[Input material Boundary: Start]

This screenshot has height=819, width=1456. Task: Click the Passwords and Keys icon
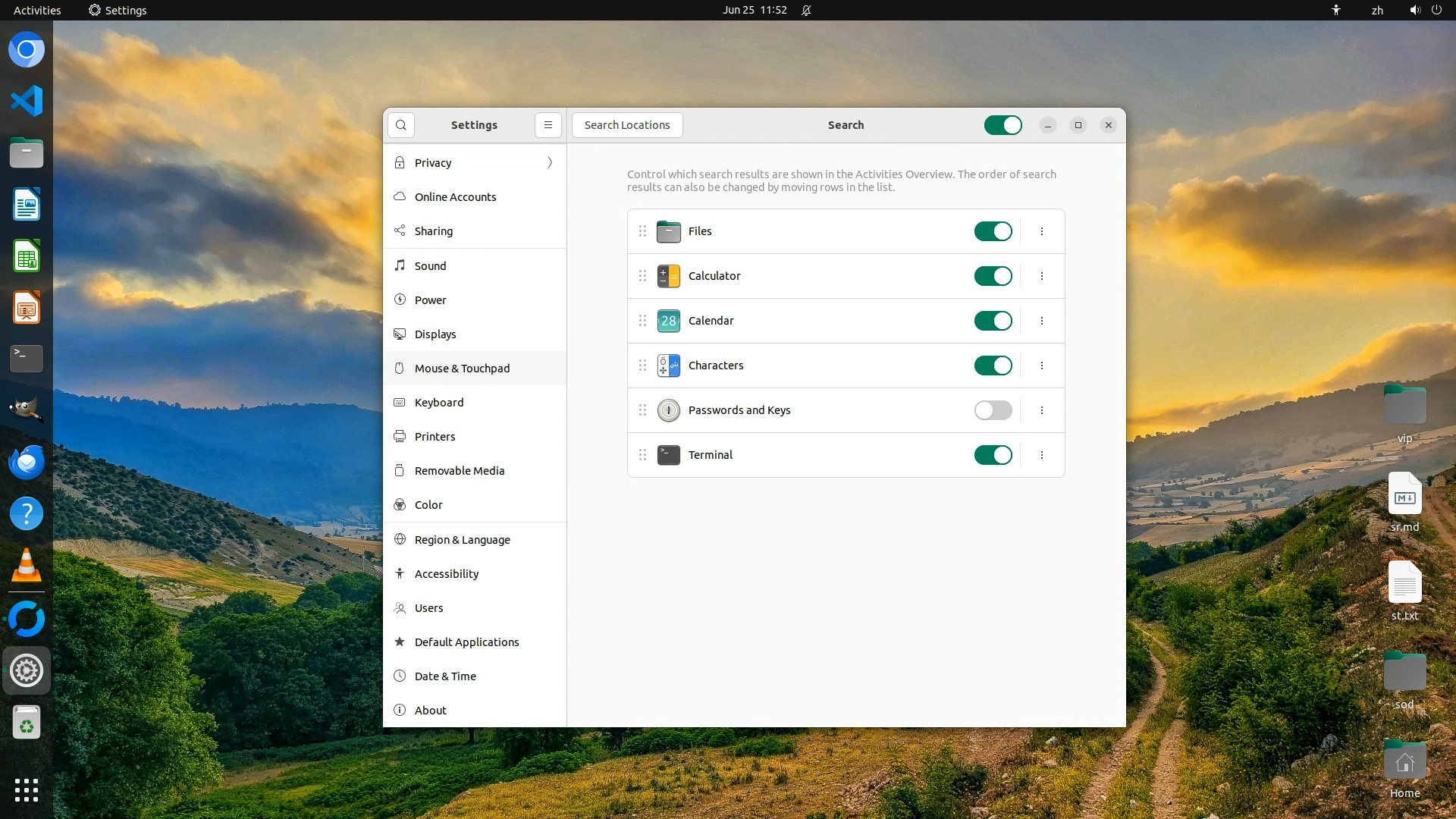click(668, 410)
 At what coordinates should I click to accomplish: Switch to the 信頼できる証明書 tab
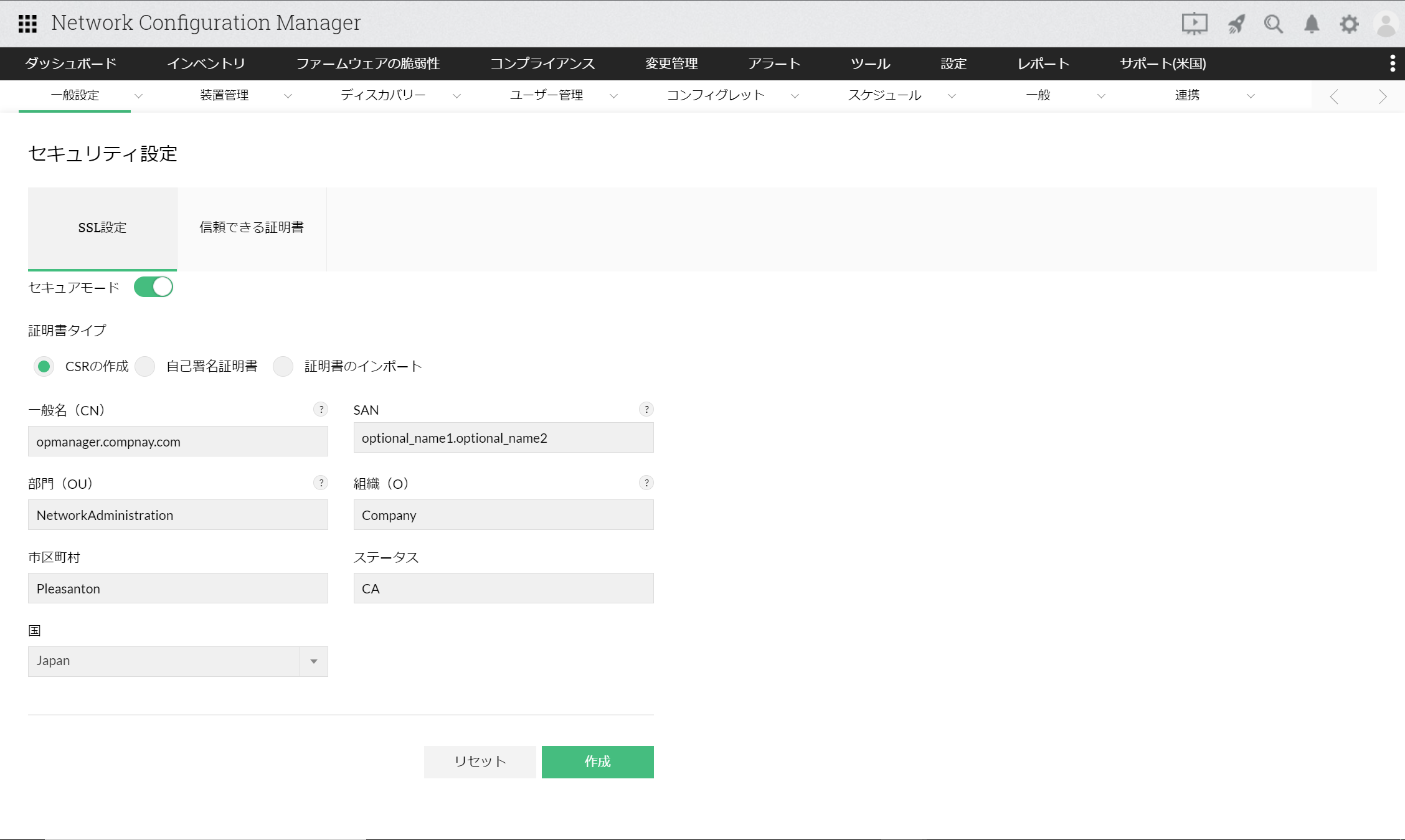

[Input material Boundary: End]
[Input material Boundary: Start]

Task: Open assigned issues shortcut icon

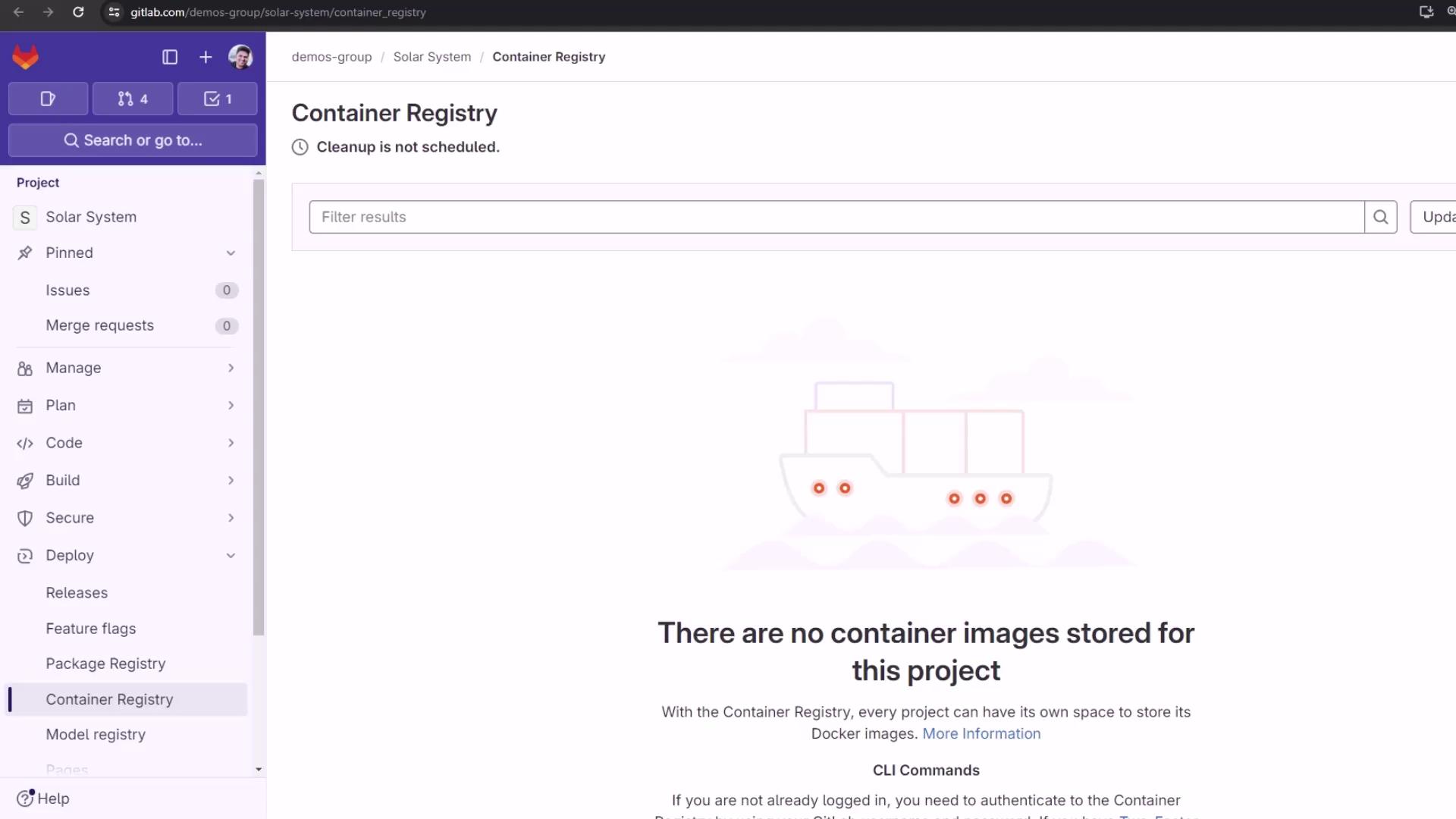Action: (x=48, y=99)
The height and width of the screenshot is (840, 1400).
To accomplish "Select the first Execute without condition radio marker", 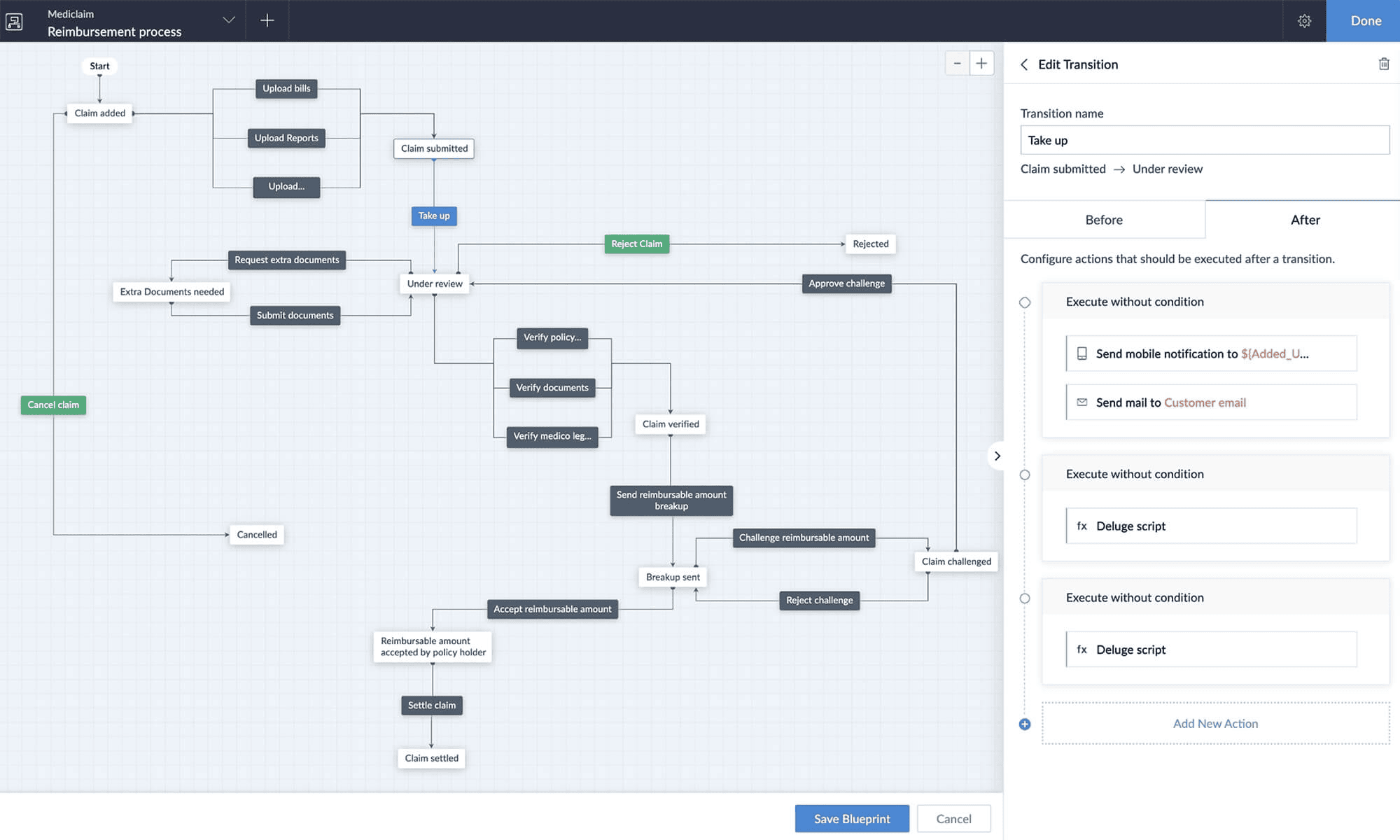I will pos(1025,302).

[Input material Boundary: End]

In the listing above, find the line with "This screenshot has" and the line with "At what coordinates". Set down both and every line between them, minus the pictures.

This screenshot has height=819, width=1456. Task: Click the Passwords and Keys icon
click(668, 410)
 At what coordinates should I click to accomplish: Switch to the 信頼できる証明書 tab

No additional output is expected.